** Opening Information shown block **

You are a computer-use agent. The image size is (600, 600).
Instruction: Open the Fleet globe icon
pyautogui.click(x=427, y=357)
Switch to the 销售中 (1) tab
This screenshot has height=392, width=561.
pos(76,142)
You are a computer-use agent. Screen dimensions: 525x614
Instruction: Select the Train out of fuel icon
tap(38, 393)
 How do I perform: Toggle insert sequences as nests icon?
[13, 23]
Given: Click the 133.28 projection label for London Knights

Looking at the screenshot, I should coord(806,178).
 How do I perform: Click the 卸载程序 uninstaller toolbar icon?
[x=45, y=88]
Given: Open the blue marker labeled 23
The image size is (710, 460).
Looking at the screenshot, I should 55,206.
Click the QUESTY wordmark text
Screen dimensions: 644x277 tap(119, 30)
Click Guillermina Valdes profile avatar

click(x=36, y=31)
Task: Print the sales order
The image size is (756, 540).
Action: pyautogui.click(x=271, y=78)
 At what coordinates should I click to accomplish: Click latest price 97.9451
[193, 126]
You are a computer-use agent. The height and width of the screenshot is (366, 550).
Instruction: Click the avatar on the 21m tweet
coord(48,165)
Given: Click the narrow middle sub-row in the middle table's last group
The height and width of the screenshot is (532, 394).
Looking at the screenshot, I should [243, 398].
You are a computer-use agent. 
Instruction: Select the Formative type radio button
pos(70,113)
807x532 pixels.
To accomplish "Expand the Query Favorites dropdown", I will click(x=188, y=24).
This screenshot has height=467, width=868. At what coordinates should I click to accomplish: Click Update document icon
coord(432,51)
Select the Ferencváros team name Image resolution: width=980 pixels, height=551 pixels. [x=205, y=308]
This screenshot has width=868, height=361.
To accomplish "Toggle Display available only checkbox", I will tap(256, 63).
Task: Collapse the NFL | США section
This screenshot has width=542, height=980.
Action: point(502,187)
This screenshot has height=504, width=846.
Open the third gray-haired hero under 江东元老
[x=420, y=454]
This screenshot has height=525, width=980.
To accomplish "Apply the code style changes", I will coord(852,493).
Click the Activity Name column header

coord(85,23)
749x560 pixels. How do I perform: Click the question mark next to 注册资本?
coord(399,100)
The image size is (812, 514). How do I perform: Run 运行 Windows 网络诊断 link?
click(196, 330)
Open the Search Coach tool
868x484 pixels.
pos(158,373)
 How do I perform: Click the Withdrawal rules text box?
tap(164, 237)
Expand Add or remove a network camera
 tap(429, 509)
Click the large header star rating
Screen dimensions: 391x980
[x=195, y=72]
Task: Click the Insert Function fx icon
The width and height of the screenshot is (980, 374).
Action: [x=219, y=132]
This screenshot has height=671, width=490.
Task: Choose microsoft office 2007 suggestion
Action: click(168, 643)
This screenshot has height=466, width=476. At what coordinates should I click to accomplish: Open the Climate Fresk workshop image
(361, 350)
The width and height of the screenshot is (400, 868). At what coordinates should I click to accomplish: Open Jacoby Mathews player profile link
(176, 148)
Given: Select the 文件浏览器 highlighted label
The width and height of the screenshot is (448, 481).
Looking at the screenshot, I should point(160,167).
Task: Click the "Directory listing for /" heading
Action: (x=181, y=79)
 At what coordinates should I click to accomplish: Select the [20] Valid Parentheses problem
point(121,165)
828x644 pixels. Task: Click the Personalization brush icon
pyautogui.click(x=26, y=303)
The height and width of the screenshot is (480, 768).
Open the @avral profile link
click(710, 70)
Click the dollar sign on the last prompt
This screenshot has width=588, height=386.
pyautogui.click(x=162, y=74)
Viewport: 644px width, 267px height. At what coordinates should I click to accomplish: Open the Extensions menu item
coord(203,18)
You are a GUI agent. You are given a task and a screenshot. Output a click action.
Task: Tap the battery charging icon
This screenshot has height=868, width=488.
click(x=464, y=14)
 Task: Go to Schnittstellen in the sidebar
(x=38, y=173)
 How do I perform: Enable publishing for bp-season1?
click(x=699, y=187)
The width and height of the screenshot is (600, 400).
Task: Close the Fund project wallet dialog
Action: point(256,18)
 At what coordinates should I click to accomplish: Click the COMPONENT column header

** Closing Information shown block **

When a line of the data holds the string "will", pick it out and copy it.

To accomplish "Expand the Query Favorites dropdown", I will click(x=188, y=24).
To accomplish "Toggle Display available only checkbox", I will tap(256, 63).
To accomplish "Apply the code style changes", I will coord(852,493).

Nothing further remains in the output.